L’ESERCITO NAZIONALE LIBICO (Lna) del generale cirenaico Haftar ha infine sferrato la sua seconda offensiva alla conquista della capitale dopo 19 giorni di assedio. Il suo portavoce Ahmed Mismari sostiene che il cuore della città sia ora a una distanza non più di 10 chilometri mentre continuando a far affluire rinforzi, anche dalla città di Zintan, dove il generale, a rinsaldare l’alleanza, ha promosso a comandante occidentale il generale Idris Madhi.
Le forze di Misurata cercano di resistere, qua e là guadagnano ancora qualche posizione, nella zona di Wadi Rabie o vicino Gharyan. Aumentano esponenzialmente le perdite, ieri nelle fila dell’Lna ci sono stati almeno 30 morti in poche ore e il conto complessivo è arrivato 264 vittime e 1.266 feriti a partire dal 4 aprile. Così come sono aumentati gli sfollati – siamo a quasi 35 mila – e le famiglie bloccate dal fuoco incrociato.
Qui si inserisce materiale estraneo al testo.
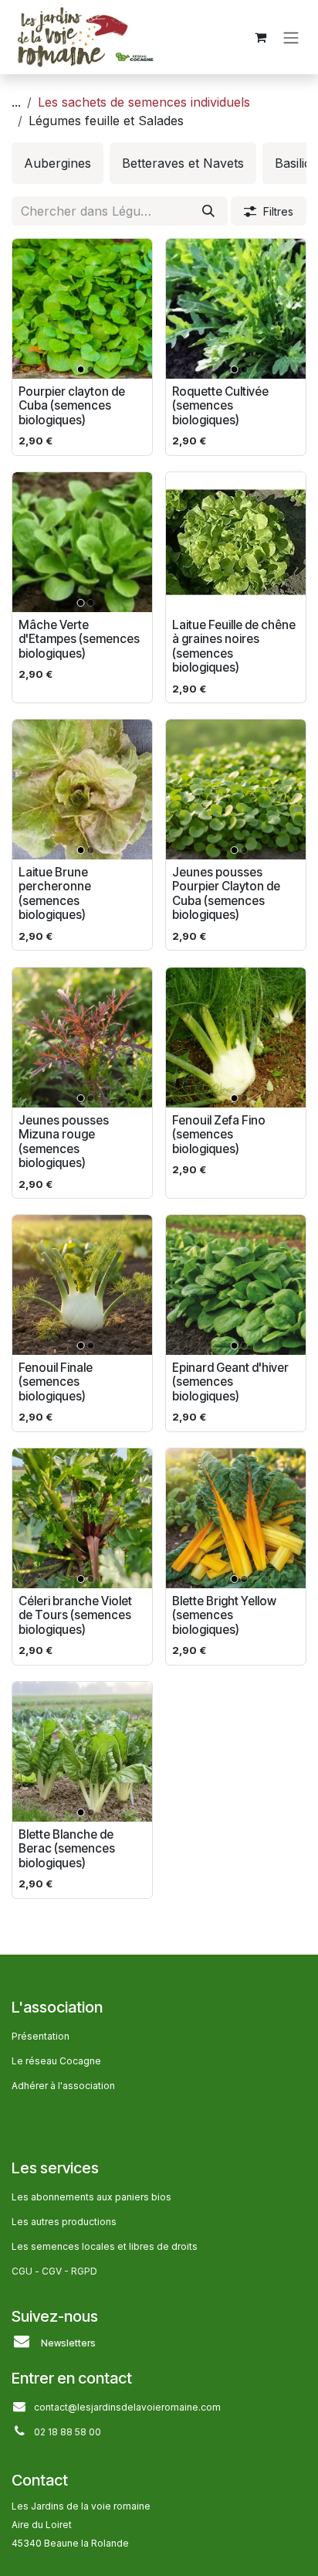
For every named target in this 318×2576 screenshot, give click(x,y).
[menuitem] (57, 163)
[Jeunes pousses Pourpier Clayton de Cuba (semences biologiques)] (236, 789)
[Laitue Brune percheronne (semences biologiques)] (82, 789)
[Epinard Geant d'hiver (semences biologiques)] (236, 1285)
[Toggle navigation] (291, 37)
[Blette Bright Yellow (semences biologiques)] (236, 1518)
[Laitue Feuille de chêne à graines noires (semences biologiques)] (236, 542)
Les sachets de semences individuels (144, 102)
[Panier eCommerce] (260, 37)
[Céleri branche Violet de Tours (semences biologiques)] (82, 1518)
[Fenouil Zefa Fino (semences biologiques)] (236, 1038)
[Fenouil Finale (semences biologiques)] (82, 1285)
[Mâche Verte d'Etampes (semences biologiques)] (82, 542)
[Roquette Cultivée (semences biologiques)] (236, 309)
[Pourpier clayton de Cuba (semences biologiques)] (82, 309)
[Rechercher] (208, 211)
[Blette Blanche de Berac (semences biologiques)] (82, 1752)
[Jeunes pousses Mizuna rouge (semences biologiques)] (82, 1038)
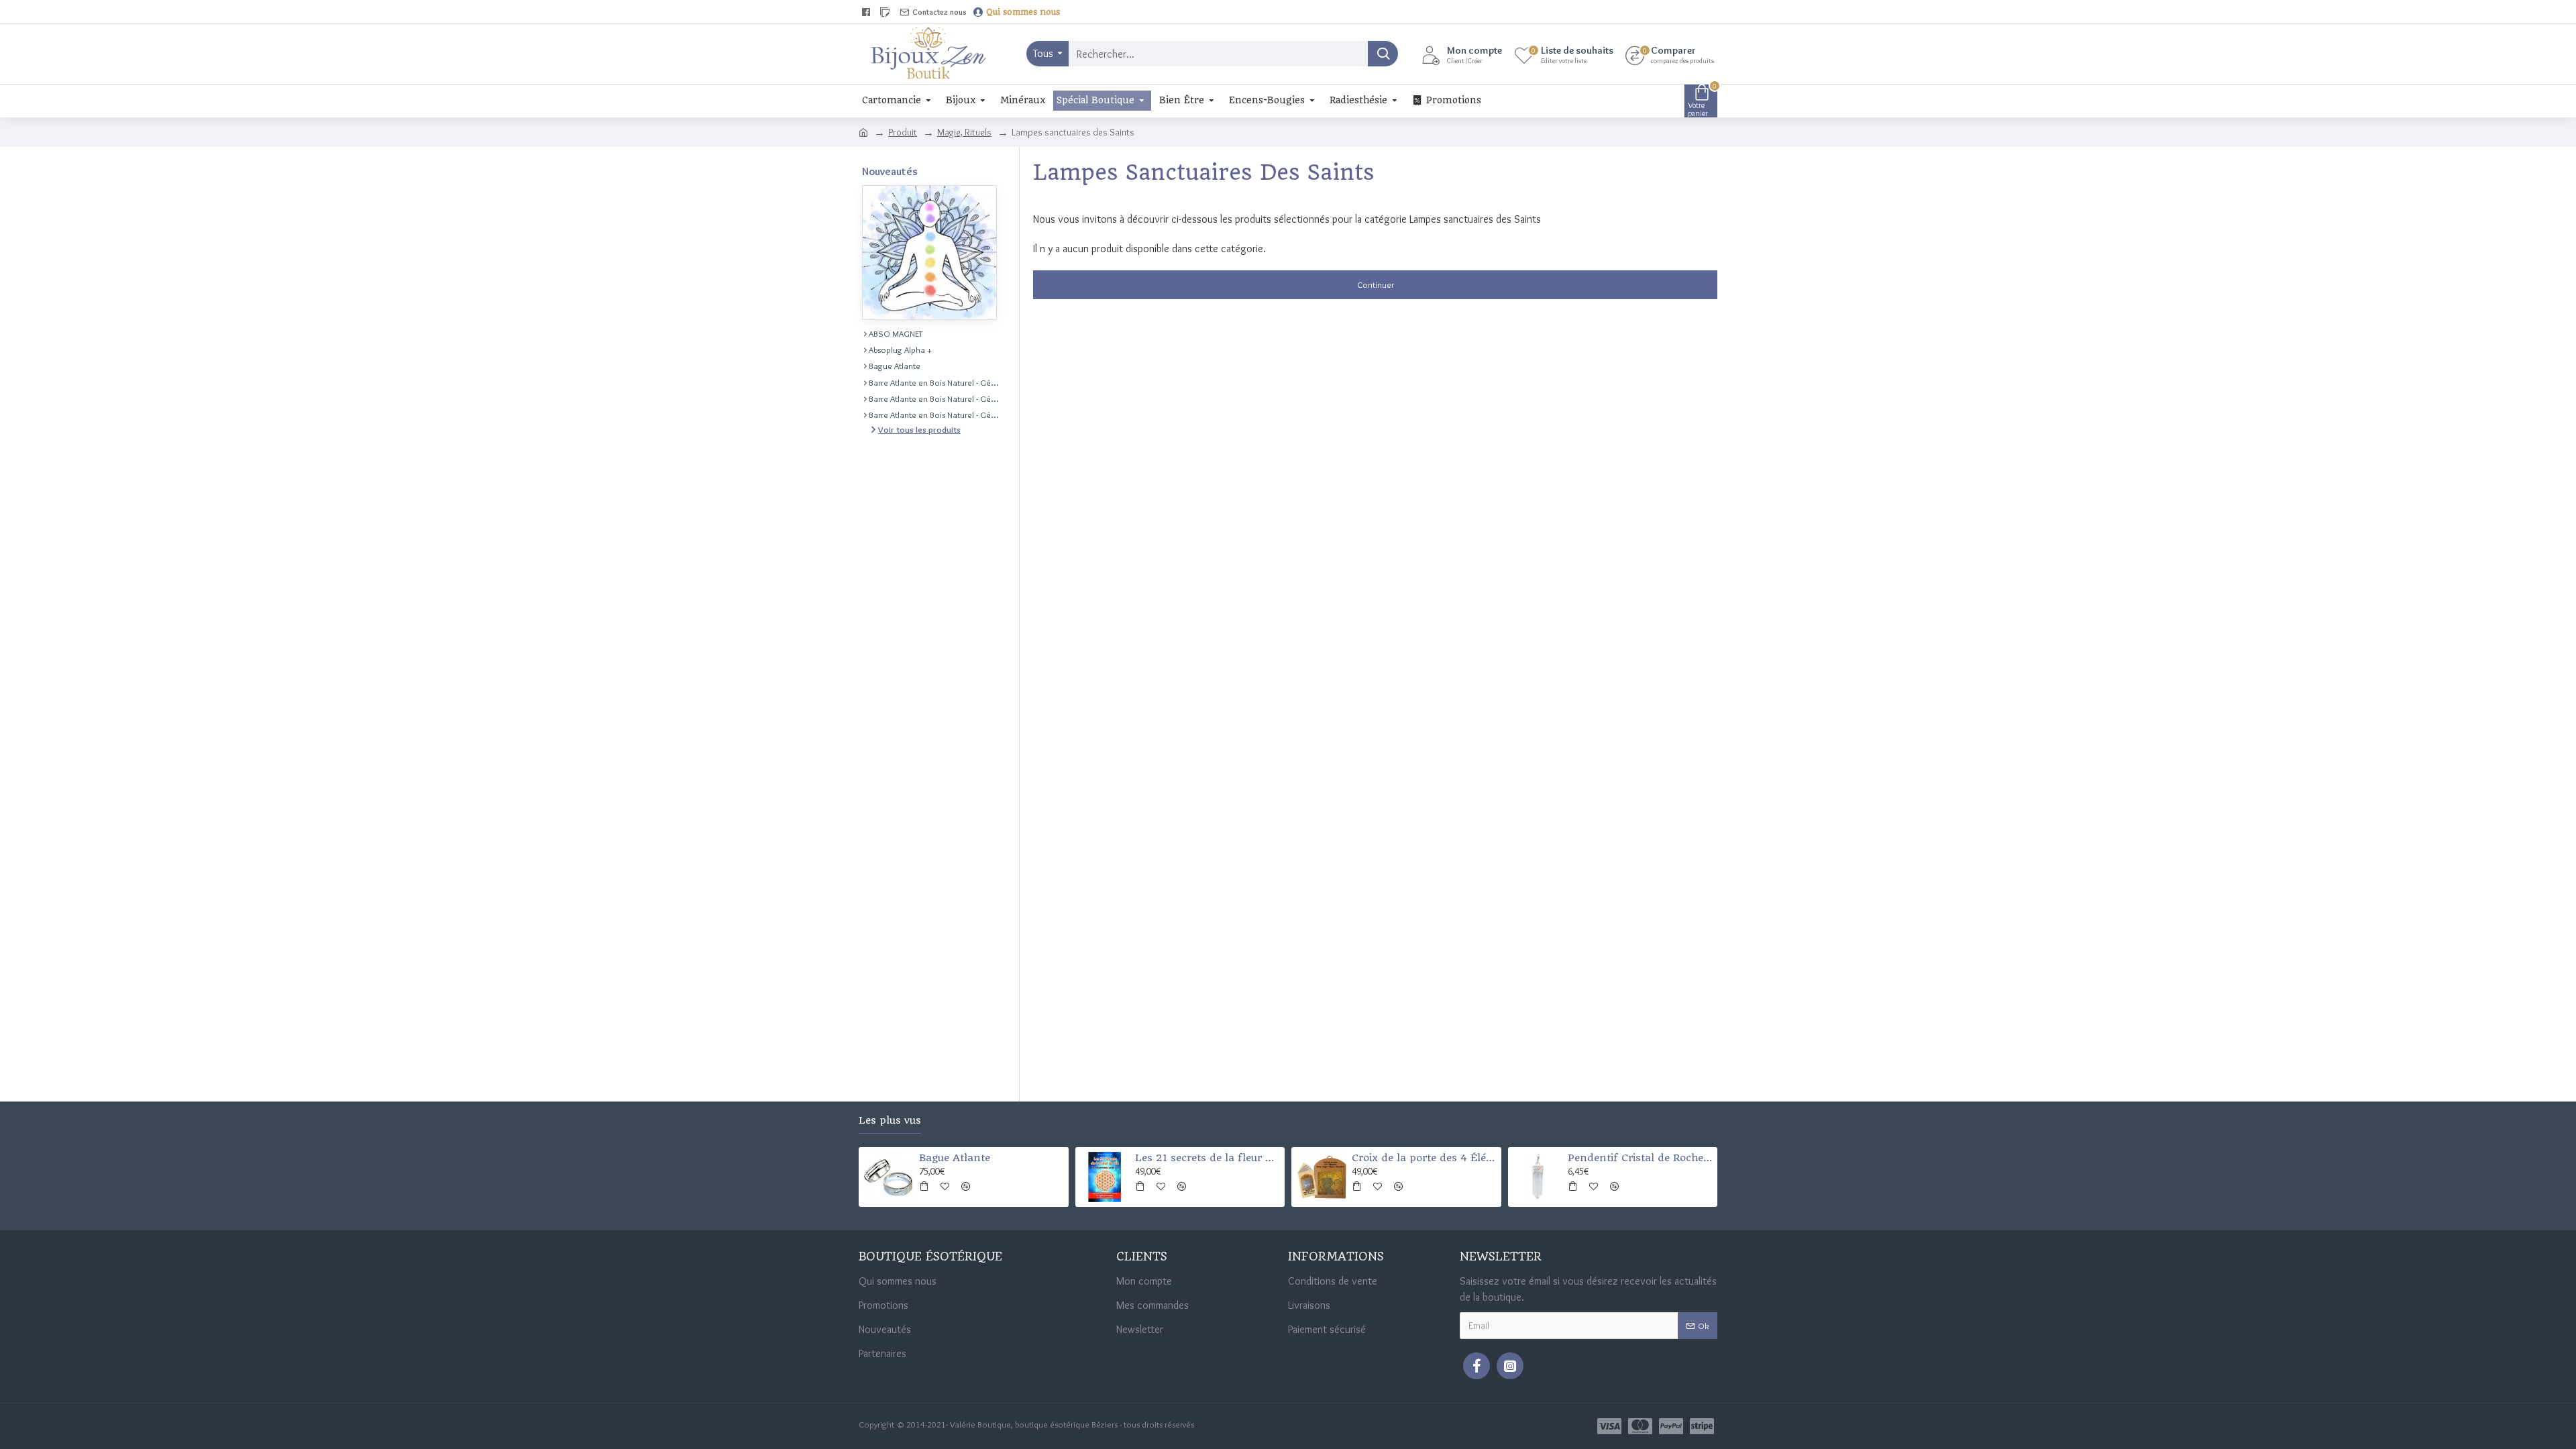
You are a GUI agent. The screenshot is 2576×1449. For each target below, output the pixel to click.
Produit (902, 132)
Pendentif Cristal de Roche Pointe (1640, 1158)
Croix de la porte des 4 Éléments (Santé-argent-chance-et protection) (1424, 1158)
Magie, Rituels (964, 132)
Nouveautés (890, 171)
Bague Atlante (954, 1158)
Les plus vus (890, 1120)
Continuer (1375, 284)
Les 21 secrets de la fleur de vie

Secondo l’Unicef – che ha già dirottato sull’aeroporto di Misurata 18 tonnellate di aiuti umanitari, soprattutto kit igienico-sanitari – sono intrappolati nella battaglia circa 1,5 milioni di persone, tra cui mezzo milione di bambini.
IL GOVERNO DI ACCORDO NAZIONALE si è trasferito da Tripoli a Misurata e traballa. Il premier Serraj è sempre in bilico e isolato: dopo la telefonata del presidente americano Trump a Haftar, la posizione da sempre filo-Haftar della Francia è tornata ad essere entro la linea atlantica, lasciandolo Serraj che ne chiedeva la condanna internazionale, se non sgomento, quanto meno «sorpreso e perplesso». Il premier deve anche affrontare una nuova «sparizione» all’interno della sua compagine governativa: il viceministro della Difesa, Wahida Abdullah Wahida Najm al Suleimani, è sparito. Un cugino sostiene che sarebbe stato rapito dalla brigata al Nawasi di Tripoli. Ma non è escluso che il politico sia espatriato o si sia nascosto per poi riposizionarsi a seconda della vittoria di una parte o dell’altra.
LE DIPLOMAZIE INTERNAZIONALI sono in fermento. L’Italia sembra intenta a ritessere una tela di alleanze per rimettersi in carreggiata, dopo aver puntato per anni su Serraj. Il premier Conte ha nuovamente sentito al telefono Trump sui rischi di nuovi flussi migratori dalla Libia e sugli interessi italiani in Libia, vedi alla voce petrolio. Mentre il ministro degli Esteri Enzo Moavero Milanesi ha ricevuto alla Farnesina il collega emirati Abdullah bin Zayed al Nahyan, sempre per parlare degli sviluppi della crisi libica. Oggi lo stesso Conte vedrà direttamente l’inviato speciale Onu per la Libia Ghassam Salamé.
LA PRESIDENZA EGIZIANA ha convocato al Cairo in giornata due vertici straordinari dei paesi africani, su Sudan e Libia. L’Egitto è infatti presidente di turno dell’Unione africana e questo rafforza ulteriormente il peso di Haftar – da sempre sponsorizzato da Al Sisi – come nuovo garante della sicurezza nell’area, sia nel Fezzan e quindi alla frontiera sud, sia prossimamente lungo la costa in direzione della Tunisia, dove finora sono state le milizie pagate dal governo di Tripoli a gestire i traffici di migranti africani.
Il governo Serraj continua a diffondere allarmi su possibili riprese di sbarchi in Italia, facendo trapelare tramite l’intelligence italiana cifre un po’ meno irrealistiche da quelle date dal vice premier Ahmed Maitig: da 800 mila a 100 mila nuovi profughi, libici inclusi. Ma secondo Filippo Grandi, l’Alto commissario dell’Unhcr, nella riapertura della via del mare dalla Libia a seguito del conflitto le partenze potrebbero attestarsi attorno alle 6 mila unità. Il commissario europeo alle migrazioni Avramopoulos nei giorni scorsi ha ricordato ai partner la necessità di mettere comunque in campo una adeguata preparazione alla ripresa degli sbarchi.